● **Instructions for the task**
Reproduce the listing from the line with "Open the Image" up to and including its last line, swapping "dropdown" for "select box" and leaving everything else unchanged.

::::::::

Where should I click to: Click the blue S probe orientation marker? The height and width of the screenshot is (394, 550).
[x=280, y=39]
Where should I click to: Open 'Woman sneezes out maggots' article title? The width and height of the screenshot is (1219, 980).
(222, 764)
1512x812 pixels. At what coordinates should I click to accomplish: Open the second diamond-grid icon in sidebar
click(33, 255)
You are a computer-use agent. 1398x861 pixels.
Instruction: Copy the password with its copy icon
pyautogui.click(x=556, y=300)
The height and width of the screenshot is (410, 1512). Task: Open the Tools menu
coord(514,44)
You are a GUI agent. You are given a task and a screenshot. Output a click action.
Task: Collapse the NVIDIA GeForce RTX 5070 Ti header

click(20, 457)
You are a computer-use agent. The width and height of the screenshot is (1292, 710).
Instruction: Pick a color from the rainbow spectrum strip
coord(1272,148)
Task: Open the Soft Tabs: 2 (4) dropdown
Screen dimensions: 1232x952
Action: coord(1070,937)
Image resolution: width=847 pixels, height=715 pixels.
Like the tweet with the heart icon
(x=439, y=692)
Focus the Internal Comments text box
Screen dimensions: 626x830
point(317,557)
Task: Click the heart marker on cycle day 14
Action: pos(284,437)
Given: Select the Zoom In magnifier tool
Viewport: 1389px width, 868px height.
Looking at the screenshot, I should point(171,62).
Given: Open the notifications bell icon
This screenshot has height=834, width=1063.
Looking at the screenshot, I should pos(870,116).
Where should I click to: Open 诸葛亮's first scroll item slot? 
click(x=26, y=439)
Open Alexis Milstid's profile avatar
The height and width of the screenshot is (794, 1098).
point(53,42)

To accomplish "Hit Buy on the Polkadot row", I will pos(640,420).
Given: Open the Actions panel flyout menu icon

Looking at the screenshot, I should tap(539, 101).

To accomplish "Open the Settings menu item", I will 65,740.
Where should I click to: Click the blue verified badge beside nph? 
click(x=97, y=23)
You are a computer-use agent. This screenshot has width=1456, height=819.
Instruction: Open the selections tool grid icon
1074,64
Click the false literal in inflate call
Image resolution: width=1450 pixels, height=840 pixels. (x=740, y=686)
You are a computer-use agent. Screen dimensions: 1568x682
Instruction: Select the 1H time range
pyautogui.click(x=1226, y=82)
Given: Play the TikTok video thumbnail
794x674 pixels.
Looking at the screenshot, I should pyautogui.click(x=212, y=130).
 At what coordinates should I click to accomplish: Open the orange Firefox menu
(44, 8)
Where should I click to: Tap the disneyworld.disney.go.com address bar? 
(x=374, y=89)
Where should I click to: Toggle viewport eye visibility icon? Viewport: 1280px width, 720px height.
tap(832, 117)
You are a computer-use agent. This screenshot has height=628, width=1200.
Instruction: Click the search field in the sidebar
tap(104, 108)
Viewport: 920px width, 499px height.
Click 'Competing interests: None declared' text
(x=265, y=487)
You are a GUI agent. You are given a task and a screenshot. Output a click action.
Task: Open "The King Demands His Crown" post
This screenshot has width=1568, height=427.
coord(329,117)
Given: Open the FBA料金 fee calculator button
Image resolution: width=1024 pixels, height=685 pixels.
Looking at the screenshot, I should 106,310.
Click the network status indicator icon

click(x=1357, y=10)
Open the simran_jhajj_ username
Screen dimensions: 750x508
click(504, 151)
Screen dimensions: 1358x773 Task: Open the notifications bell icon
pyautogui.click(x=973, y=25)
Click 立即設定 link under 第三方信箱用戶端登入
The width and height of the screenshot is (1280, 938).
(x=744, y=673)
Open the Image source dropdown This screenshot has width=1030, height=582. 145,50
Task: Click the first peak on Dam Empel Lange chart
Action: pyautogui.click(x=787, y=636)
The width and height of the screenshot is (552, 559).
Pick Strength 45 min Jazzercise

::::::::

● **Task answer**
Open the Image source select box This screenshot has width=1030, height=582. 145,50
Task: Click the first peak on Dam Empel Lange chart
Action: pyautogui.click(x=787, y=636)
The width and height of the screenshot is (552, 559).
Pick Strength 45 min Jazzercise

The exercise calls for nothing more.